Finding duplicate files

From Newroco Tech Docs
Jump to navigationJump to search

Using rmlint (not in a repo at time of writing). Home page


How to install for xenial 16.04

$ apt-get install git scons python3-sphinx python3-nose gettext build-essential
# Optional dependencies for more features:
$ apt-get install libelf-dev libglib2.0-dev libblkid-dev libjson-glib-1.0 libjson-glib-dev
# Optional dependencies for the GUI:
$ apt-get install python3-gi gir1.2-rsvg gir1.2-gtk-3.0 python-cairo gir1.2-polkit-1.0 gir1.2-gtksource-3.0

For Compilation

$ # Omit -b develop if you want to build from the stable master
$ git clone -b develop https://github.com/sahib/rmlint.git
$ cd rmlint/
$ scons config       # Look what features scons would compile
$ scons DEBUG=1      # Optional, build locally.
# Install (and build if necessary). For releases you can omit DEBUG=1
$ sudo scons DEBUG=1 --prefix=/usr install

Install for ubuntu 18.04

apt-get install rmlint

Examples

Search a directory for duplicate files. Command is designed for a big volume so the report is not very long.

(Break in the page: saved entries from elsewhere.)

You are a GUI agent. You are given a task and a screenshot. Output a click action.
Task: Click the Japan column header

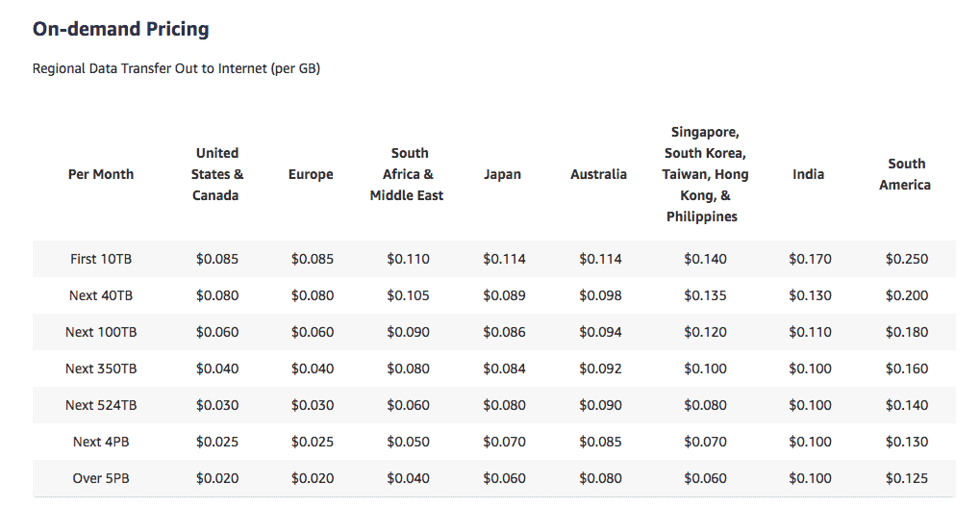[502, 174]
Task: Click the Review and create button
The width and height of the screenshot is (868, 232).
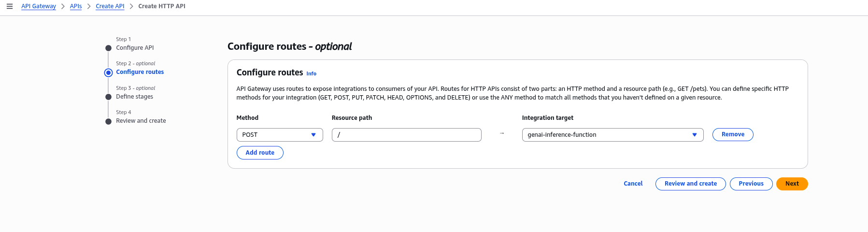Action: [x=690, y=184]
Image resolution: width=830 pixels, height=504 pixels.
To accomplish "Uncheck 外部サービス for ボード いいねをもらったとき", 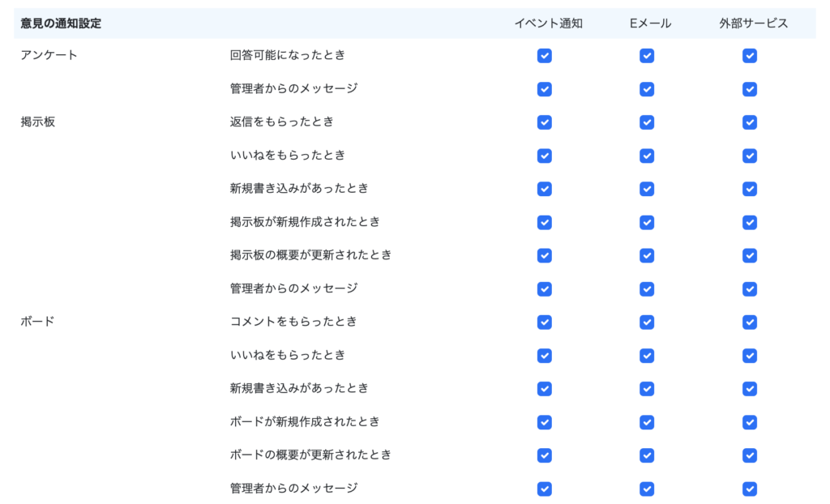I will 750,356.
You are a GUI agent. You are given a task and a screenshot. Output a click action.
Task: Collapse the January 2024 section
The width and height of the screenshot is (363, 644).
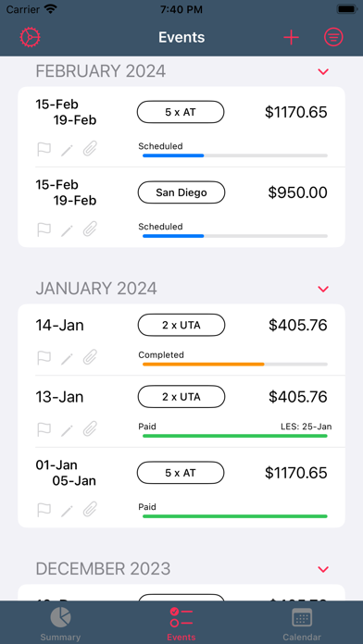[x=323, y=289]

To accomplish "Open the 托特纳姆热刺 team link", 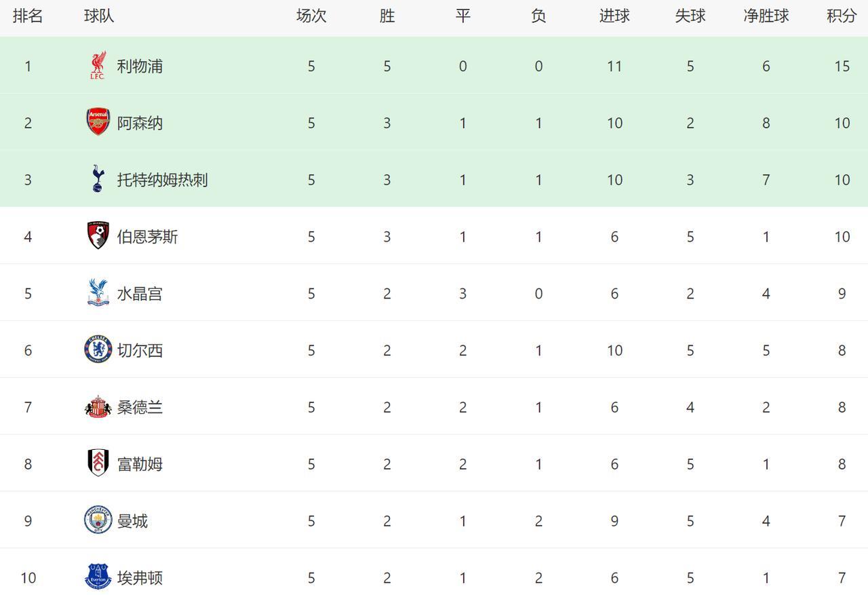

  • --progress --> show progress bar, don't display the whole report on stdout
  • --algorithm=paranoid --> uses the paranoid algorithm
  • --types="minimal" --> searches just for duplicate files, excludes empty files/directories
rmlint --progress --algorithm=paranoid --types="minimal" /mnt/ald-vol1/

Example 2

rmlint > output.txt
echo "<message header>" | mail -s "<message> `hostname`" -A output.txt <mail_exmp>
m  h   D   M W
* 20 24-31 * 5   root    (cd /path/from/where/to/execute/ && rmlint --progress --algorithm=paranoid --types="minimal" /path/to/file/to/scan/ -o sh)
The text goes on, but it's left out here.